— ACTION ITEM —
After locating the line that holds "Select the Events tab", copy that line and all that follow it word for word through the end of the data, with no pictures.

— THE INPUT —
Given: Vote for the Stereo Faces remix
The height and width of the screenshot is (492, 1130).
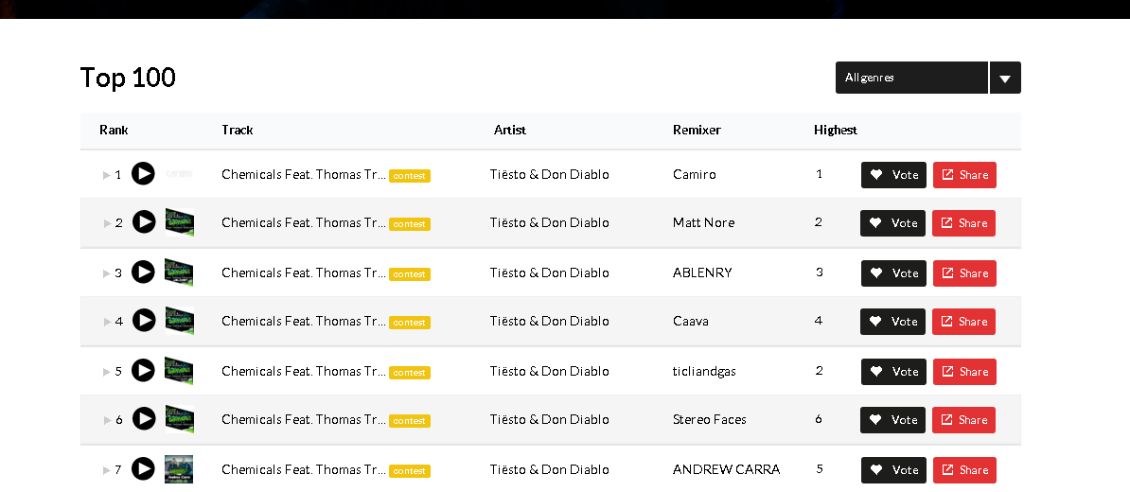Looking at the screenshot, I should pos(893,420).
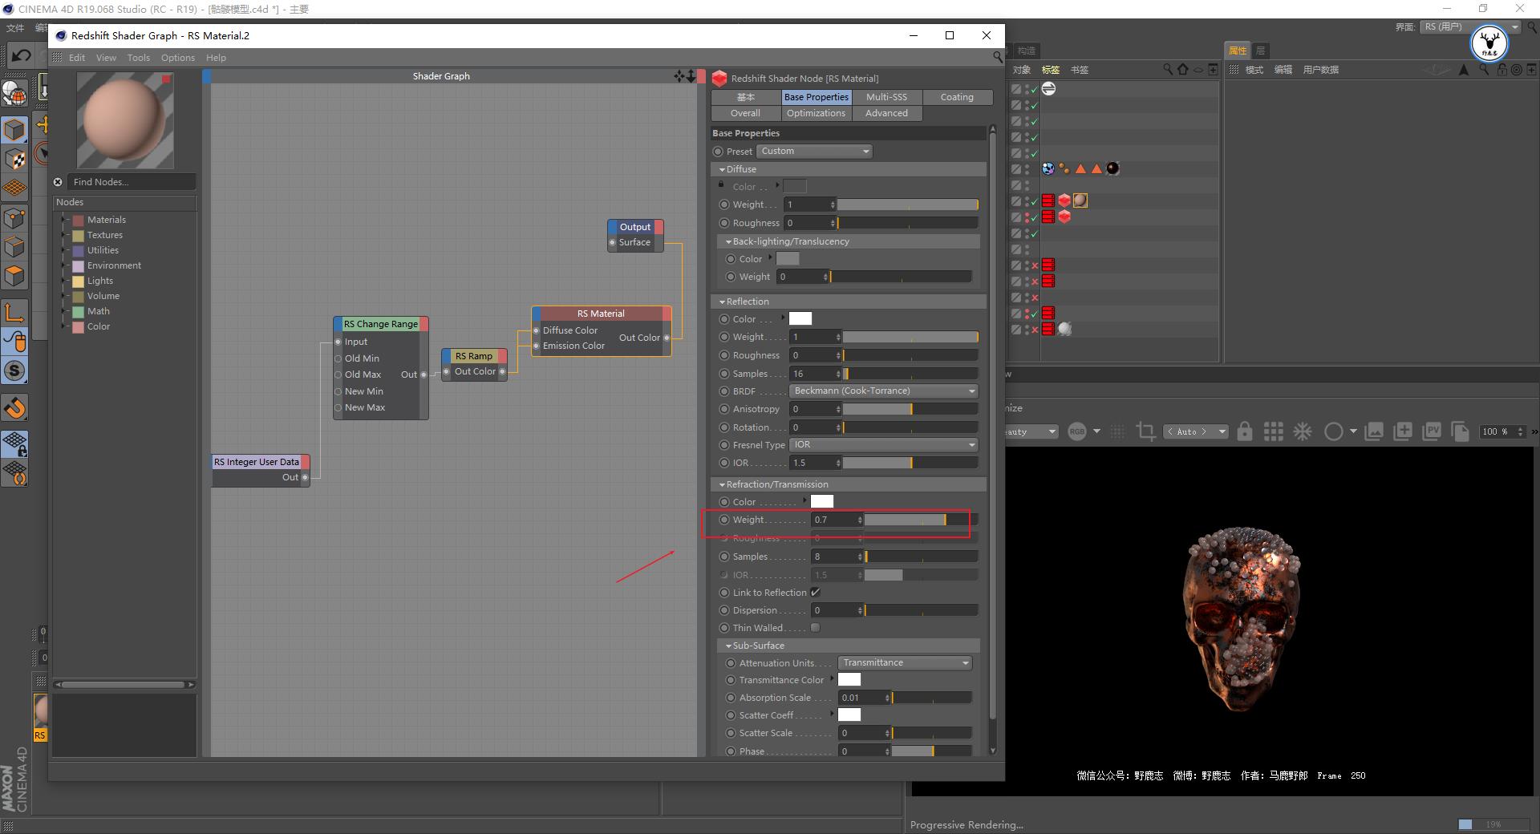
Task: Select the Polygons mode icon
Action: [x=14, y=276]
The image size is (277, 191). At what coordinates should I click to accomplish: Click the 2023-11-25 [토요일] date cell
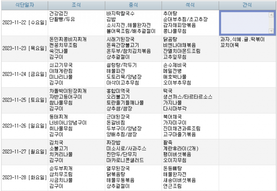(24, 100)
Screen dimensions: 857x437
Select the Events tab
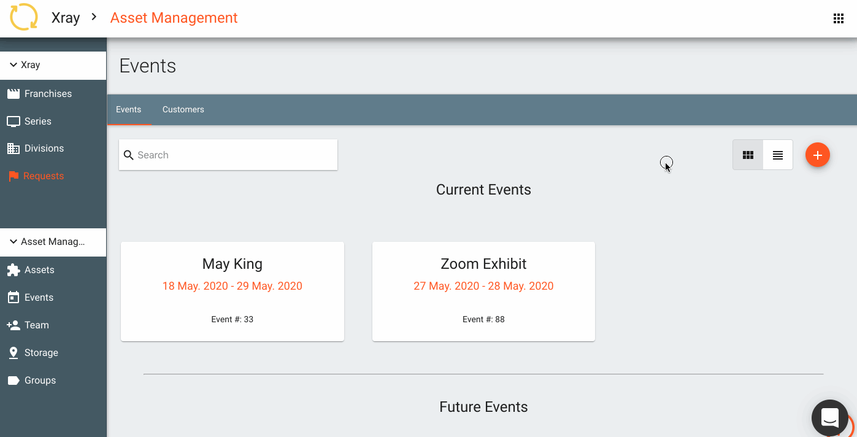pos(129,110)
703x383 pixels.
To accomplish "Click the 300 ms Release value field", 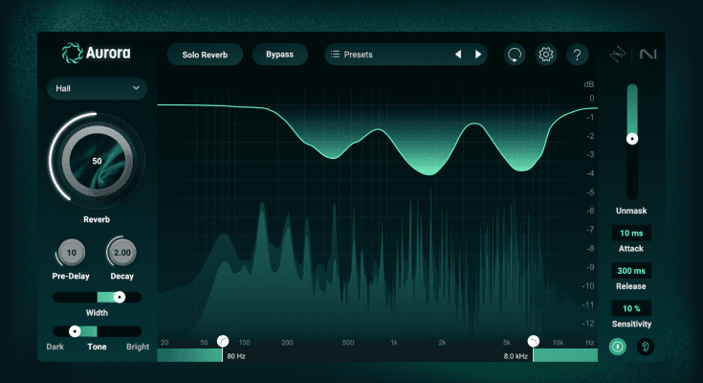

— TASK ANSWER —
Select the Events tab
pos(129,110)
703x383 pixels.
To accomplish "Click the 300 ms Release value field", 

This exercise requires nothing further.